(Brano estratto)
VI - L'era di una nuova società: socialismo e movimenti cattolici

La crescita della società di massa

Tra la fine dell'800 e l'inizio del 900 si viene a intensificare un processo di massificazione che interessa la maggior parte dei paesi europei.
Le caratteristiche delle nuove società di massa sono molteplici e si sviluppano in molti ambiti, sconvolgendo i vecchi schemi sociologici della tradizione comunitaria.
In questi anni si registra, infatti, un diretto impegno dello Stato nel campo dell'istruzione e, quindi nella lotta all'analfabetismo. Si allarga l'area dell'opinione pubblica tramite la diffusione dei giornali e si contribuisce all'ampliamento dei processi di socializzazione, in virtù dell'introduzione del reclutamento militare di massa.
Ormai il nuovo processo invade anche l'aspetto politico della vita sociale e il segno più tangibile di questa inclinazione si riscontra nell'estensione del diritto di voto.
Nel 1890, le uniche nazioni in cui vige il suffragio universale maschile sono Francia, Germania e Svizzera, che preannunciano agli altri paesi europei il nuovo corso storico. L'allargamento del diritto al voto determina anche un nuovo assestamento nelle forme organizzative e nei meccanismi della lotta politica, tanto che tutti i gruppi politici sono costretti a sperimentare nuove tecniche per conquistare il consenso popolare. Si determina in effetti un nuovo modello di partito, che prevede la collocazione di molti strati di popolazione attraverso una struttura permanente, articolata in organizzazioni locali e facente capo ad un unico centro dirigente. Contemporaneamente crescono anche le organizzazioni sindacali che, rappresentando un altro canale di socializzazione, riescono a far valere il proprio diritto all'esistenza sia contro le resistenze degli imprenditori e delle classi dirigenti, sia contro le preclusioni della dottrina liberista.

(Voci mostrate)
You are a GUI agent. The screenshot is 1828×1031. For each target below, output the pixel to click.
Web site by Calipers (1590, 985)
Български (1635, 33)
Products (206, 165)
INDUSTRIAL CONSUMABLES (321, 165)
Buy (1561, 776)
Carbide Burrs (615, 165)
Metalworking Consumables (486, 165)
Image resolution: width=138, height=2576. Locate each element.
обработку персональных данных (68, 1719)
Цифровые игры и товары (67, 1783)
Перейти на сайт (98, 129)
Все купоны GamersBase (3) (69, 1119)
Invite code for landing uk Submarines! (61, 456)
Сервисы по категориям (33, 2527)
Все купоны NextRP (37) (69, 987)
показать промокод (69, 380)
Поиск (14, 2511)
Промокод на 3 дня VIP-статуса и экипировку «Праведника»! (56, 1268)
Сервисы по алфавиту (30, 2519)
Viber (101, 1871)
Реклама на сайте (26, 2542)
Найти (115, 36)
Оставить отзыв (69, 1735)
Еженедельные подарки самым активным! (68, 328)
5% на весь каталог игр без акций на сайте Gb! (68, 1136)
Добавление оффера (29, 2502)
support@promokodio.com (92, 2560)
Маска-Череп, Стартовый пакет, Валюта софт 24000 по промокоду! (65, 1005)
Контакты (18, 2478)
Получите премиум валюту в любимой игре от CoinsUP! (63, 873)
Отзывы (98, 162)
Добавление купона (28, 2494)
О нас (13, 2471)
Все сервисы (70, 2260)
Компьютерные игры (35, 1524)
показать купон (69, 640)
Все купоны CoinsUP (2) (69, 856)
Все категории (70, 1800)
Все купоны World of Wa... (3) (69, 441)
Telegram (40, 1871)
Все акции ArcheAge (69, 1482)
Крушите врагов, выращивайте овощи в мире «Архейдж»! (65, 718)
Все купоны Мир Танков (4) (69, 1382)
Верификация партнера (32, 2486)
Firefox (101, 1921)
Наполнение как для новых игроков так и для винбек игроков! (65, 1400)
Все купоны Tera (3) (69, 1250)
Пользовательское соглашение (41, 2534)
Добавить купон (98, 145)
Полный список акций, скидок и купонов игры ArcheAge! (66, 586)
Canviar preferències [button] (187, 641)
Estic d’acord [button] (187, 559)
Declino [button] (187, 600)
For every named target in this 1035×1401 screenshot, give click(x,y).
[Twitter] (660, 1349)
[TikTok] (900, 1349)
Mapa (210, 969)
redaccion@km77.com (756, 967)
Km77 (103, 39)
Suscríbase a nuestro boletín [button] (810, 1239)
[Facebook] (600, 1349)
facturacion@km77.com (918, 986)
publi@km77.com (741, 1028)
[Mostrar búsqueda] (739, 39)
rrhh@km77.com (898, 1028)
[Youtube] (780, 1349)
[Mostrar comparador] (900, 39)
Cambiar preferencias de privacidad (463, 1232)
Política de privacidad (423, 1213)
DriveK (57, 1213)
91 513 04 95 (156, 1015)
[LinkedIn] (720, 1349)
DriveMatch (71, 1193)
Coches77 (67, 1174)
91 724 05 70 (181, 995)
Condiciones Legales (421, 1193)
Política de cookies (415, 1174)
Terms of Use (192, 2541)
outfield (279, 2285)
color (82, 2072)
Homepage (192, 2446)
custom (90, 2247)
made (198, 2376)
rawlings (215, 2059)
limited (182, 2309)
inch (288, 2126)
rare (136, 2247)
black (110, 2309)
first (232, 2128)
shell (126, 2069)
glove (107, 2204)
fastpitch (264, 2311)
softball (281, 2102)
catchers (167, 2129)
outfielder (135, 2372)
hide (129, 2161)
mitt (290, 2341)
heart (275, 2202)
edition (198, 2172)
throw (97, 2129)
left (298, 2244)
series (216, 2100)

(Consegna 1)
Rispondi a queste domande sul brano sulla società di massa.
(a) In quale periodo si intensifica il processo di massificazione?
(b) Nel 1890, in quali nazioni vige il suffragio universale maschile?
(c) Oltre alle resistenze degli imprenditori e delle classi dirigenti, contro che cosa le organizzazioni sindacali fanno valere il proprio diritto all'esistenza?
(Consegna 2) Trascrivi di nuovo, senza alcuna modifica, il tratto del brano sulla società di massa che va da "Le caratteristiche delle" fino a "diritto di voto.".

(Soluzione scritta 1)
(a) Tra la fine dell'800 e l'inizio del 900.
(b) In Francia, Germania e Svizzera.
(c) Contro le preclusioni della dottrina liberista.

(Soluzione scritta 2)
Le caratteristiche delle nuove società di massa sono molteplici e si sviluppano in molti ambiti, sconvolgendo i vecchi schemi sociologici della tradizione comunitaria.
In questi anni si registra, infatti, un diretto impegno dello Stato nel campo dell'istruzione e, quindi nella lotta all'analfabetismo. Si allarga l'area dell'opinione pubblica tramite la diffusione dei giornali e si contribuisce all'ampliamento dei processi di socializzazione, in virtù dell'introduzione del reclutamento militare di massa.
Ormai il nuovo processo invade anche l'aspetto politico della vita sociale e il segno più tangibile di questa inclinazione si riscontra nell'estensione del diritto di voto.